# reverse
[](https://crates.io/crates/reverse)
[](https://docs.rs/reverse)

Reverse mode automatic differentiation in Rust.
To use this in your crate, add the following to `Cargo.toml`:
```rust
[dependencies]
reverse = "0.1"
```
## Examples
```rust
use reverse::*;
fn main() {
let graph = Graph::new();
let a = graph.add_var(2.5);
let b = graph.add_var(14.);
let c = (a.sin().powi(2) + b.ln() * 3.) - 5.;
let gradients = c.backward();
assert_eq!(gradients.wrt(&a), (2. * 2.5).sin());
assert_eq!(gradients.wrt(&b), 3. / 14.);
}
```
## Differentiable Functions
There is an optional `diff` feature that activates a macro to transform functions to the right type so that they are differentiable. That is, functions that act on `f64`s can be used on differentiable variables without change, and without needing to specify the (not simple) correct type.
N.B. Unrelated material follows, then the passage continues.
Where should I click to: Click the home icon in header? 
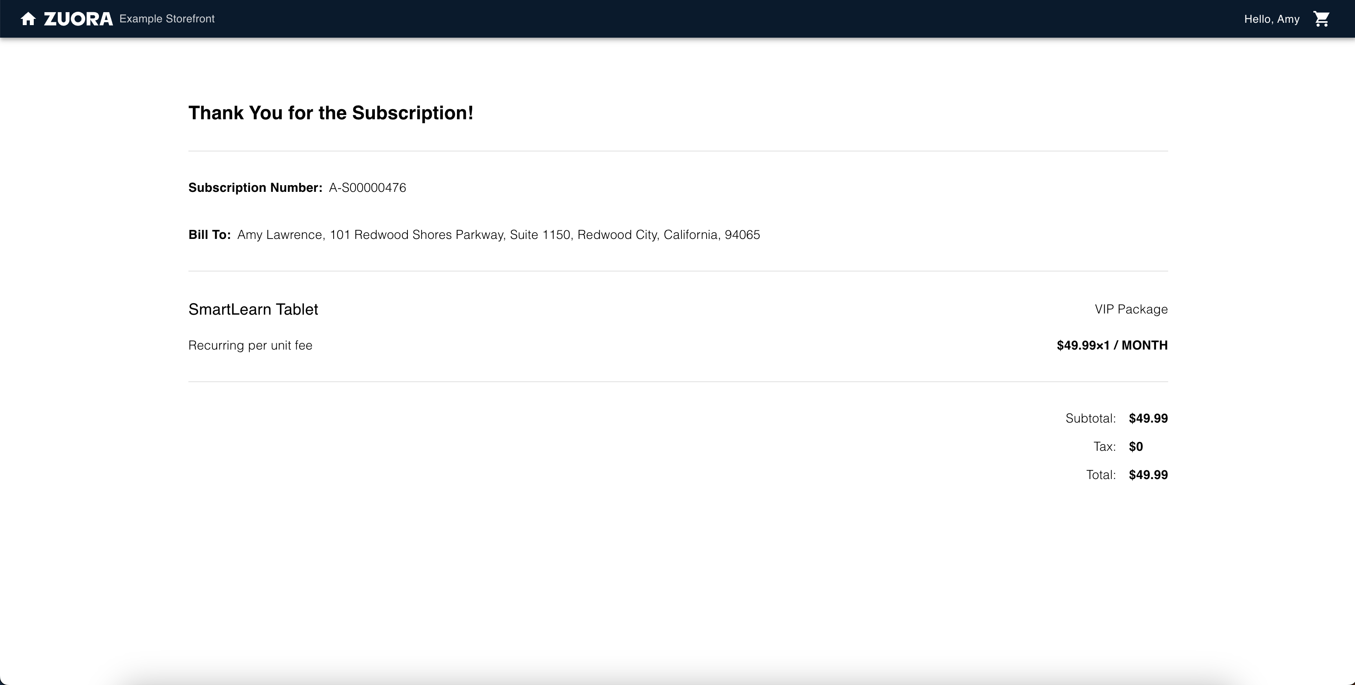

To use this, add the following to `Cargo.toml`:
```rust
reverse = { version = "0.1", features = ["diff"] }
```
Functions must have the type `Fn(&[f64], &[&[f64]]) -> f64`, where the first argument contains the differentiable parameters and the second argument contains arbitrary arrays of data.
### Example
Here is an example of what the feature allows you to do:
```rust
use reverse::*;
fn main() {
let graph = Graph::new();
let a = graph.add_var(5.);
let b = graph.add_var(2.);
// you can track gradients through the function as usual!
let res = addmul(&[a, b], &[&[4.]]);
let grad = res.backward();
assert_eq!(grad.wrt(&a), 1.);
assert_eq!(grad.wrt(&b), 4.);
}
// function must have these argument types but can be arbitrarily complex
#[differentiable]
fn addmul(params: &[f64], data: &[&[f64]]) -> f64 {
params[0] + data[0][0] * params[1]
}
```